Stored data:
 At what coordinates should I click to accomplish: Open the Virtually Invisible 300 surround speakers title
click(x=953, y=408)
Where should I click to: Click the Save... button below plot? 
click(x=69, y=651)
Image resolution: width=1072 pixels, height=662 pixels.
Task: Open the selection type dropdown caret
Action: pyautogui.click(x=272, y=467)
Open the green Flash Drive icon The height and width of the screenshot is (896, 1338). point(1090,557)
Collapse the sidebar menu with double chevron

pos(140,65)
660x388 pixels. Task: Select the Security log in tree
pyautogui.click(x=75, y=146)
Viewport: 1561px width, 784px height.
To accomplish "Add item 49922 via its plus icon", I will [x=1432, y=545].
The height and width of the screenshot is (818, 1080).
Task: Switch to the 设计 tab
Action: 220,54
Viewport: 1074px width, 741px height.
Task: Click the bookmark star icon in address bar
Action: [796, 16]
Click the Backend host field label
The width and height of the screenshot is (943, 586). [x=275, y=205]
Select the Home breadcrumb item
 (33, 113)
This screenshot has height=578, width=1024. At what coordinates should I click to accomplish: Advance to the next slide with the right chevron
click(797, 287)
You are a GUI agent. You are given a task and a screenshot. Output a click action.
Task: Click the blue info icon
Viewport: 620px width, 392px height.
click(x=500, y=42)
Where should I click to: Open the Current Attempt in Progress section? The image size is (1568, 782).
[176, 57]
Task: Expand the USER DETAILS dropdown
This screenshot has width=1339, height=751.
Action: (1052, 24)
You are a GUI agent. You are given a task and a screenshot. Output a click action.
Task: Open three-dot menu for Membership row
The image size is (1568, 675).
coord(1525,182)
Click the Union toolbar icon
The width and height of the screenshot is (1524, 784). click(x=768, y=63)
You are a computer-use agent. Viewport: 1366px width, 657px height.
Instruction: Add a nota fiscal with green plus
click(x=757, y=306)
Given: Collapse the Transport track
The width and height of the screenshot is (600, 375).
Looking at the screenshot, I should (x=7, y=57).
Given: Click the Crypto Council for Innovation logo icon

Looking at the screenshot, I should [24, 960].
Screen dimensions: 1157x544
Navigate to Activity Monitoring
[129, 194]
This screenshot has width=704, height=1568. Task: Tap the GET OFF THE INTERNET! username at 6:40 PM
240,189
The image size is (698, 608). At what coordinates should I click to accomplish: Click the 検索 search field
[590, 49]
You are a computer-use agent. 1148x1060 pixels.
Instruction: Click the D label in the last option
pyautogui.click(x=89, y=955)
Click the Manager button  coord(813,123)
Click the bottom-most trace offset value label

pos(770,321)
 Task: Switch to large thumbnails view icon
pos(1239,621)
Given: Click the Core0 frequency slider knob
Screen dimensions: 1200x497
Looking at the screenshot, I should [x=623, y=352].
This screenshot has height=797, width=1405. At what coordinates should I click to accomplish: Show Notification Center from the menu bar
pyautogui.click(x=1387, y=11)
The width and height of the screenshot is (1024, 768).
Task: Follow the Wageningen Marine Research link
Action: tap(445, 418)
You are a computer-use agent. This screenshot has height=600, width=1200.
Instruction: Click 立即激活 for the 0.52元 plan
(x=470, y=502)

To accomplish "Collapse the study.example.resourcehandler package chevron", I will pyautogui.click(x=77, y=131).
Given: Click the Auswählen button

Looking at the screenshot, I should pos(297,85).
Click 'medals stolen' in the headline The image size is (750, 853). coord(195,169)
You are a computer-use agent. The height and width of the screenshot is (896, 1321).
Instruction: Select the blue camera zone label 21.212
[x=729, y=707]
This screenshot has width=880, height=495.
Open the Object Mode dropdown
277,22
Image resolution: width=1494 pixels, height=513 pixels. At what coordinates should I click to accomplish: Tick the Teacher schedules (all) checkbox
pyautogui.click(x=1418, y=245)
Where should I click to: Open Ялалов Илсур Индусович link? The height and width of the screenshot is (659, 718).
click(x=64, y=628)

:: EXERCISE DETAILS ::
Restate the entries above. Match them exactly.

:: RESULT FOR THIS TASK ::
 At what coordinates should I click to accomplish: Open the Virtually Invisible 300 surround speakers title
click(x=953, y=408)
Where should I click to: Click the Save... button below plot? 
click(x=69, y=651)
Image resolution: width=1072 pixels, height=662 pixels.
Task: Open the selection type dropdown caret
Action: pyautogui.click(x=272, y=467)
Open the green Flash Drive icon The height and width of the screenshot is (896, 1338). point(1090,557)
Collapse the sidebar menu with double chevron

pos(140,65)
660x388 pixels. Task: Select the Security log in tree
pyautogui.click(x=75, y=146)
Viewport: 1561px width, 784px height.
To accomplish "Add item 49922 via its plus icon", I will [x=1432, y=545].
The height and width of the screenshot is (818, 1080).
Task: Switch to the 设计 tab
Action: 220,54
Viewport: 1074px width, 741px height.
Task: Click the bookmark star icon in address bar
Action: [796, 16]
Click the Backend host field label
The width and height of the screenshot is (943, 586). [x=275, y=205]
Select the Home breadcrumb item
 (33, 113)
This screenshot has height=578, width=1024. At what coordinates should I click to accomplish: Advance to the next slide with the right chevron
click(797, 287)
You are a GUI agent. You are given a task and a screenshot. Output a click action.
Task: Click the blue info icon
Viewport: 620px width, 392px height.
click(x=500, y=42)
Where should I click to: Open the Current Attempt in Progress section? The image size is (1568, 782).
[176, 57]
Task: Expand the USER DETAILS dropdown
This screenshot has width=1339, height=751.
Action: (1052, 24)
You are a GUI agent. You are given a task and a screenshot. Output a click action.
Task: Open three-dot menu for Membership row
The image size is (1568, 675).
coord(1525,182)
Click the Union toolbar icon
The width and height of the screenshot is (1524, 784). click(x=768, y=63)
You are a computer-use agent. Viewport: 1366px width, 657px height.
Instruction: Add a nota fiscal with green plus
click(x=757, y=306)
Given: Collapse the Transport track
The width and height of the screenshot is (600, 375).
Looking at the screenshot, I should (x=7, y=57).
Given: Click the Crypto Council for Innovation logo icon

Looking at the screenshot, I should [24, 960].
Screen dimensions: 1157x544
Navigate to Activity Monitoring
[129, 194]
This screenshot has width=704, height=1568. Task: Tap the GET OFF THE INTERNET! username at 6:40 PM
240,189
The image size is (698, 608). At what coordinates should I click to accomplish: Click the 検索 search field
[590, 49]
You are a computer-use agent. 1148x1060 pixels.
Instruction: Click the D label in the last option
pyautogui.click(x=89, y=955)
Click the Manager button  coord(813,123)
Click the bottom-most trace offset value label

pos(770,321)
 Task: Switch to large thumbnails view icon
pos(1239,621)
Given: Click the Core0 frequency slider knob
Screen dimensions: 1200x497
Looking at the screenshot, I should [x=623, y=352].
This screenshot has height=797, width=1405. At what coordinates should I click to accomplish: Show Notification Center from the menu bar
pyautogui.click(x=1387, y=11)
The width and height of the screenshot is (1024, 768).
Task: Follow the Wageningen Marine Research link
Action: tap(445, 418)
You are a computer-use agent. This screenshot has height=600, width=1200.
Instruction: Click 立即激活 for the 0.52元 plan
(x=470, y=502)

To accomplish "Collapse the study.example.resourcehandler package chevron", I will pyautogui.click(x=77, y=131).
Given: Click the Auswählen button

Looking at the screenshot, I should pos(297,85).
Click 'medals stolen' in the headline The image size is (750, 853). coord(195,169)
You are a computer-use agent. The height and width of the screenshot is (896, 1321).
Instruction: Select the blue camera zone label 21.212
[x=729, y=707]
This screenshot has width=880, height=495.
Open the Object Mode dropdown
277,22
Image resolution: width=1494 pixels, height=513 pixels. At what coordinates should I click to accomplish: Tick the Teacher schedules (all) checkbox
pyautogui.click(x=1418, y=245)
Where should I click to: Open Ялалов Илсур Индусович link? The height and width of the screenshot is (659, 718).
click(x=64, y=628)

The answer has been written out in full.